A major investigation has exposed how sophisticated threat actors are silently tracking mobile users across the globe by exploiting deep structural weaknesses in the global telecommunications backbone. According to new research by Citizen Lab, attackers identified as STA1 and STA2 are abusing the legacy SS7 (Signaling System No. 7) and the newer 4G Diameter signaling protocols to bypass telecom firewalls and conduct cross-border espionage at scale — all without the victim ever knowing.
What Are SS7 and Diameter, and Why Are They Vulnerable?
SS7 is a protocol suite developed in the 1970s to enable telephone networks to exchange information needed for call routing, billing, and roaming. Despite its age, it remains a critical part of the global telephone network. Its fatal flaw: it was designed in an era before cybersecurity was a concern, and it completely lacks basic authentication mechanisms. Any entity with access to the SS7 network can send messages that appear to come from a legitimate operator.
Diameter is SS7’s successor, introduced with 4G LTE networks and intended to address some of SS7’s shortcomings. However, Citizen Lab’s investigation confirms that Diameter suffers from weak and inconsistent security implementation across the industry, leaving it similarly exploitable. Attackers can pivot between the two protocols — a technique known as “combined attach” abuse — to find whichever offers the weakest firewall defense at any given moment.
Two Distinct Threat Actors, Two Different Approaches
The Citizen Lab research identified two distinct surveillance actors operating these campaigns, dubbed STA1 and STA2, each with a different operational signature:
- STA1 – The Network Spoofer: This actor focuses exclusively on network routing manipulation. By spoofing legitimate operator hostnames and abusing third-party access points, STA1 sends malicious signaling requests that blend in with normal operator traffic. The group rapidly switches between SS7 and Diameter protocols to identify gaps in telecom firewalls, then exploits them to pinpoint a target’s location — all while appearing to be a legitimate roaming partner.

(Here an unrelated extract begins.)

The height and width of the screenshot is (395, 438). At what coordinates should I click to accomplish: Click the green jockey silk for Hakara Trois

- STA2 – The SIM Exploiter: STA2 takes a more invasive approach, combining SS7 network probing with a zero-click binary SMS payload as its primary attack vector. The actor uses malicious SIM Toolkit (STK) commands to extract location data directly from the target’s handset. The payload is delivered via silent, low-priority push messages that generate no visible alert on the target’s screen, leaving victims entirely unaware their location is being harvested in real time.

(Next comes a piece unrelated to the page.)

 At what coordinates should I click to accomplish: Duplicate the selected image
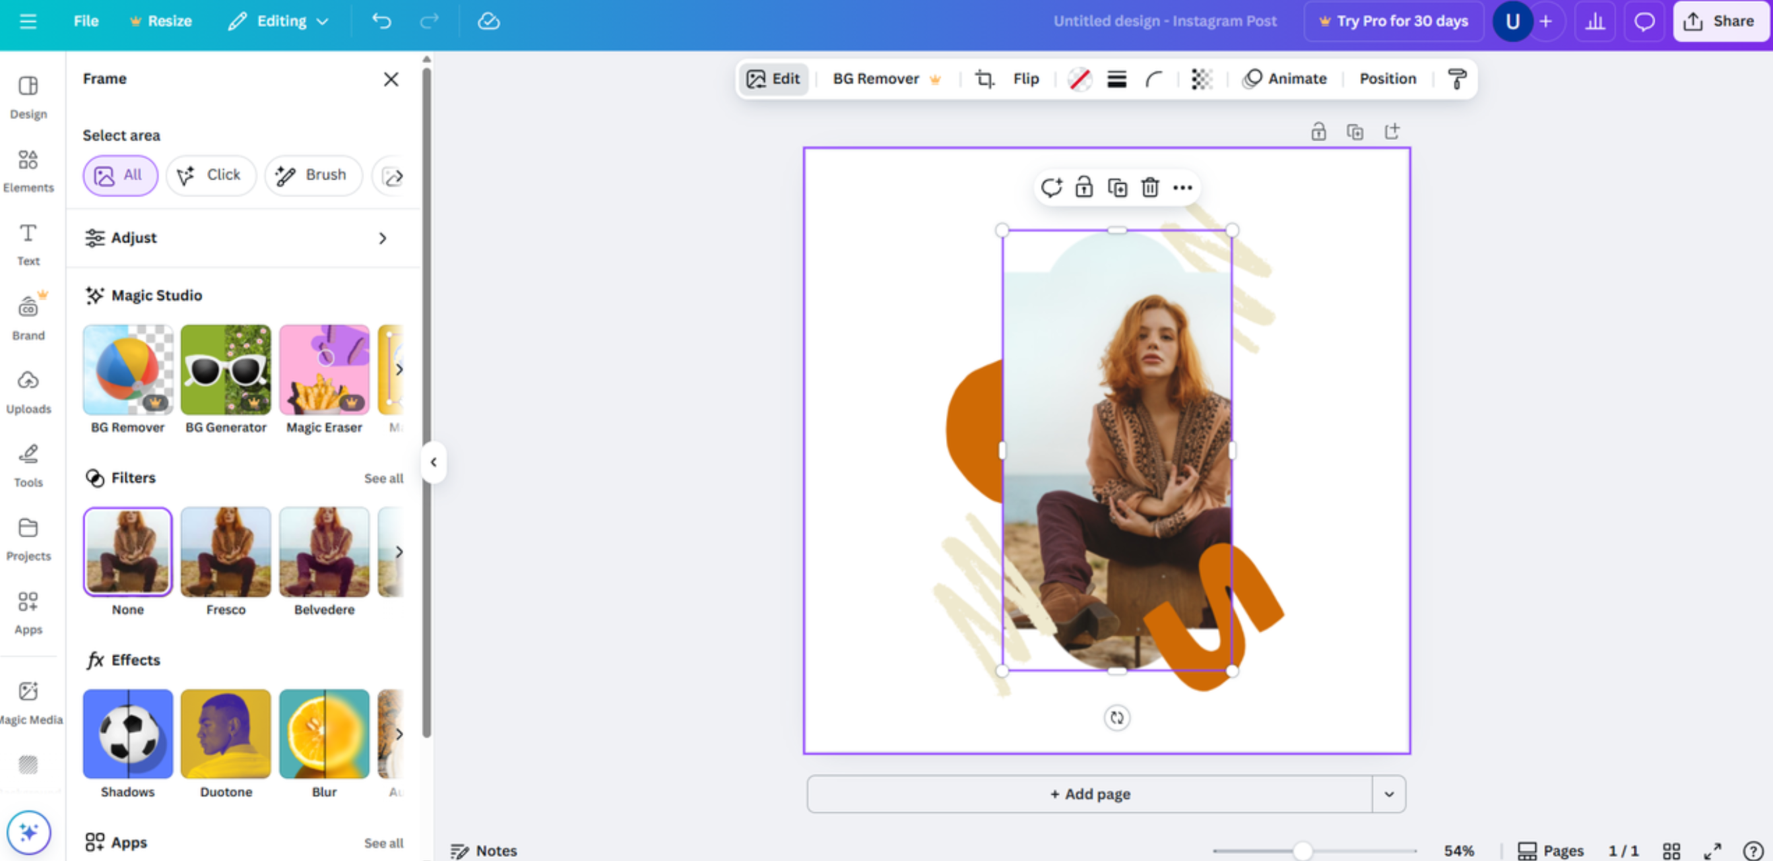[1117, 187]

How Attackers Operate as “Ghost Operators”
A defining feature of both actors is their use of “Ghost Operator” infrastructure. By functioning as unofficial network operators — routing their traffic through legitimate-looking interconnect hubs — they mask their true origin while manipulating the routing tables that mobile networks rely on to locate subscribers. This makes attribution extremely difficult and allows them to operate across international borders with relative impunity.
Modern mobile networks trust each other implicitly: when your phone roams in a foreign country, dozens of carrier partnerships mean your home network must accept location queries from operators it has never directly vetted. STA1 and STA2 exploit this inherited trust ruthlessly.
The Broader Industry Problem
Citizen Lab’s findings illuminate a systemic blind spot in global telecommunications. Mobile operators currently route international traffic through third-party interconnect hubs, and the screening applied to signaling messages at these hubs is dangerously inadequate. The industry’s heavy reliance on peer-to-peer trust models — where a message appearing to come from a recognized operator is treated as legitimate — gives well-resourced threat actors a near-permanent foothold in the global mobile network.
This is not a new problem, but the Citizen Lab investigation makes clear that the exploitation of these vulnerabilities has grown more systematic and technically sophisticated over time. High-value targets — journalists, activists, diplomats, executives — are particularly at risk, as these attacks leave virtually no trace on the target’s device.
What Needs to Change
The path forward requires the telecommunications industry to abandon its legacy peer-to-peer trust model in favor of strict cryptographic authentication for all signaling messages. Several concrete steps have been recommended by security researchers for years:
- Enforce SS7 firewalls that block inbound queries from unrecognized or spoofed sources.
- Implement rigorous monitoring of Diameter message flows for anomalous location queries.
- Require third-party interconnect hubs to apply the same filtering standards as direct carrier peering agreements.
- Transition legacy infrastructure to more secure protocols with proper authentication built in.
Until these changes are implemented industry-wide, mobile users — particularly high-profile individuals — remain vulnerable to silent, persistent surveillance by threat actors who have mastered the art of hiding within the trusted backbone of global communications.